Tutti i suggerimenti per un ritorno al lavoro più soft: dall'aromaterapia, alla scelta della musica e degli alimenti che possono darci una marcia in più.

Anche se la maggior parte di noi è tornata al lavoro già da un po', l'abitudine ai ritmi dell'ufficio ancora non ci ha presi. Anzi, il ritorno al tran tran ci stressa e non ci sentiamo per nulla caricati e pronti a ripartire. Serve un aiuto che può arrivare dall'aromaterapia.

Anche se non ci sono ancora delle chiare evidenze scientifiche, secondo alcuni esperti di aromaterapia gli oli essenziali possono aiutare a combattere lo stress da rientro. In particolare, l'essenza di rosmarino regala una carica di energia positiva. Se, invece, abbiamo bisogno di sciogliere gli stati d'ansia, ricorriamo all'olio di rosa. Possiamo usarli al mattino sul guanto-doccia per prepararci meglio alla giornata di lavoro oppure direttamente in ufficio con i diffusori d'ambiente.

Anche la musica può avere una funzione anti-stress. Numerosi studi dimostrano come la musica sia un ottimo strumento per migliorare l’umore e tenere sotto controllo lo stato d’animo tanto che all'ospedale St. Agnes di Baltimora è stata usata la musica in unità di cura intensiva. Ne è emerso che mezz'ora di musica produce lo stesso effetto di dieci milligrammi di Valium. Tra gli autori più “indicati” Bach e Mozart le cui composizioni musicali hanno una costruzione sinfonica con capacità evocative molto elevate.

Per rientrare al lavoro in modo brillante e in forma, è importante nutrire bene il cervello con un occhio alle calorie. Il cervello ha bisogno innanzitutto di zucchero per l’attivazione dei neurotrasmettitori. Dunque, nella dieta non possono mancare i carboidrati semplici (saccarosio, miele, confetture, frutta) e quelli complessi (pane, pasta, riso e cereali), ma senza esagerare per evitare picchi della glicemia. Per un aiuto in più all’umore, facciamo il pieno di melatonina contenuta nella buccia dei chicchi d'uva. Secondo alcune ricerche, la melatonina contenuta nelle uve rosse potrebbe aiutare a regolare i ritmi circadiani, cioè il ritmo sonno-veglia.

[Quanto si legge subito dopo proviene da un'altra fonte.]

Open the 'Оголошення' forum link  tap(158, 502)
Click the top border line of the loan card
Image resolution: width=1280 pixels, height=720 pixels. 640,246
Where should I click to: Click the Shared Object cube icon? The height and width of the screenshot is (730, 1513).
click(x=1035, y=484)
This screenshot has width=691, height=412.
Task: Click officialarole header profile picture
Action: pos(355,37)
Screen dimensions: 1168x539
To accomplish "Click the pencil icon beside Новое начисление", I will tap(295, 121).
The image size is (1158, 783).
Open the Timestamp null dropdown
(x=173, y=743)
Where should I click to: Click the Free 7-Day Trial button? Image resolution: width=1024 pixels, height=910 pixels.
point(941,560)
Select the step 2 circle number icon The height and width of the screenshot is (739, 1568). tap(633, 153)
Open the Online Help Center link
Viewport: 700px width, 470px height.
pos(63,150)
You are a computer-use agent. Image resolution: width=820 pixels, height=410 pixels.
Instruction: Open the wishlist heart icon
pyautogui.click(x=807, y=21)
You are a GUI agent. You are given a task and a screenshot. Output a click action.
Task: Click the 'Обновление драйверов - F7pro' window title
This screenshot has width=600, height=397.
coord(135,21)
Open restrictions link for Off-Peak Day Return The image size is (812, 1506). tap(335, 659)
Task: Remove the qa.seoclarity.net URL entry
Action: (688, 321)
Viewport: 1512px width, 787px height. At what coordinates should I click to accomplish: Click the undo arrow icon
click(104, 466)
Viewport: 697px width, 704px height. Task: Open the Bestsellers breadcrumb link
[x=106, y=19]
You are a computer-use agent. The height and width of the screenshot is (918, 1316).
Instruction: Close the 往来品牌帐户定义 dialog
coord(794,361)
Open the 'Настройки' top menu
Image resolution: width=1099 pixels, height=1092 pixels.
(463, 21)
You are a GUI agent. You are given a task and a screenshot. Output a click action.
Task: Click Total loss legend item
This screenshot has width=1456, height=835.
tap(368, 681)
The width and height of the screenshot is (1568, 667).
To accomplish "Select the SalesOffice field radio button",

Infine, la risata: il suo effetto terapeutico è enorme perché stimola la produzione di beta-endorfine e potenzia il sistema immunitario. Mentre in vacanza si hanno maggiori occasioni per ridere, quando si torna alla routine lavorativa il sorriso spesso resta a casa. E, invece, dovremmo ridere tutti di più, anche in ufficio perché è stato dimostrato che aumenta la produttività e riduce l’assenteismo. La risata serve anche quando non è spontanea perché basta la semplice evocazione di sentimenti o situazioni positive per stimolare la crescita neuronale.